Prof.Dr.A.İlter TURAN
SİYASET PENCERESİ
Gazete başlıklarına bakınca etkilenmemeniz mümkün değil. TÜSİAD Başkanı Ümit Boyner ve DİSK Başkanı Süleyman Çelebi basının karşısındalar. Güleryüzle, ortak çıkarları olan alanlarda işbirliği yapacaklarını açıklıyorlar. 1980 öncesi dönemi hatırlayan kuşaklar için inanılması kolay olmayan bir görünüm. O yıllarda işverenler DİSK’in varlığını ve meşruluğunu sorgular, mensuplarını sermaye düşmanı ilan ederdi. Sendika liderleri de emek-sermaye çelişkisinin giderilemez olduğunu düşünür, sermayenin herhangi bir derdini anlayışla karşılamaz, batmasına aldırmazlardı. Aradan geçen zamanda, toplum ağır bedeller ödedi. Askeri yönetimler geldi, sendikaları kapattı, liderlerini hapsetti. Buna karşılık, sermaye de otoriter yönetimlerden çekti. Kar etme koşulunu yerine getirmeden özel teşebbüsün varlığını sürdürmeyeceğini kavramakta zorlanan yöneticiler, işlerin daralmasına rağmen işçi çıkarmayı yasakladılar, fiyatlara makul olmayan denetim getirmek istediler ve piyasa ekonomisi ile bağdaşmayan uygulamalara yöneldiler. Sonuçta, deneyimler sermayemizi, işçimizi olgunlaştırdı. İşçiler sermayesiz üretim olmayacağını, paylaşımdan önce üretmek gerektiğini gördüler, kabullendiler. Sermaye, gelirin onu yaratan paydaşlar arasında bölüşülmesinin, herkesin kabul edilebilir bir pay almasının tabii olduğunu eskisinden daha iyi kavradı. Gerek sermaye gerek sendikalar demokrasinin vazgeçilmezliğini, kısa vadede taraflardan birine kolaylık sağlarmış gibi görünen otoriter yönetimlerin, uzun vadede herkesin başına dert olduğunu da kavradılar. Sanıyorum, askeri yönetimlere giden yolda da her iki taraf kendisinin kusurları olabileceğini alenen itiraf etmese bile, idrak etti. Eski hataları tekrarlamamak için bilinçli bir gayret gösterdi. Geçen hafta gördüğümüz sahne örnek niteliktedir. Bazı konularda çıkarları sert şekilde çatışan grupların temsilcilerinin dostça konuşabileceklerini, ortak çıkarlarına hizmet edecek bir düzen için işbirliğini yapabileceklerini göstermiştir.
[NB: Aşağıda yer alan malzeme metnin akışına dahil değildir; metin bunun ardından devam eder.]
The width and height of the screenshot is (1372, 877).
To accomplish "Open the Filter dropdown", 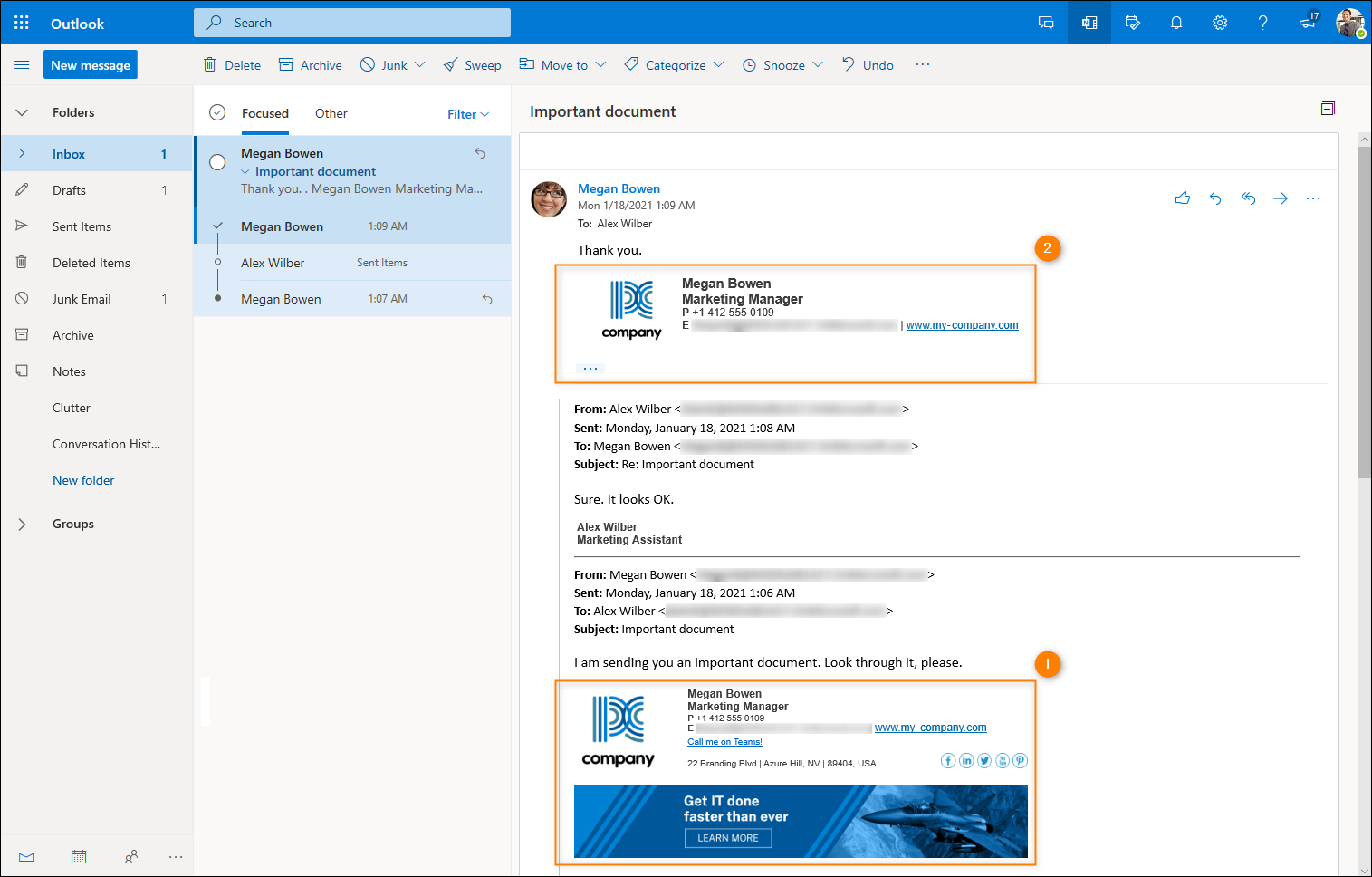I will pos(468,114).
Birçok gözlemci, Türkiye’de siyasetin toplumsal gelişmenin gerisinde kaldığını söylüyor. Sanıyorum gözlemlerinde haksız da değiller. Sayın Boyner ve Çelebi el sıkışırken, acaba siyaset arenamızda neler olmaktadır? İktidar ve ana muhalefet partilerimiz uzunca bir süre liderleri hudut karakollarını ziyaret ederken siperlerde çömelecekler mi yoksa ayakta mı duracaklar konusunu tartıştı. Soru teknik ama siyasilerimiz konuyu saçma bir cesaret tartışmasına dönüştürmeyi başardılar. Sizin de izlediğiniz gibi, iktidar ve muhalefet partileri arasında gerçekleşmesi her demokraside tabii olan görüşmeler dahi bizde iddialaşma konusuna dönüşebiliyor. Liderlerimiz pek görüşmüyorlardı. CHP’ndeki lider yenilenmesi ardından görüşecekleri ümidi belirdi. Fakat görüşme hazırlıkları yapılmak yerine, gündeme yoz bir tartışma hakim oldu; kim kime gitse türünden, ciddiyeti tartışılabilir bir didişmeye dönüştü. Halbuki yaz ilerledikçe, Güneydoğumuz terör ateşiyle yanmakta, gencecik insanlar hayata veda etmektedirler. Rakip siyasi partilerin birbirine karşı istismar etmeyeceği bir çözüm formülünün iktidar ve muhalefet ortaklığıyla geliştirilmesi, etnik temelli terörün günlük siyaset tartışmalarının dışına çıkarılması lazım, fakat ne mümkün! Onlar didişiyor, bedeli toplam ödüyor. Acaba diyorum, büyüklerimiz biraz olsun Boyner-Çelebi görüşmesinden esinlenemezler mi? Neden olmasın?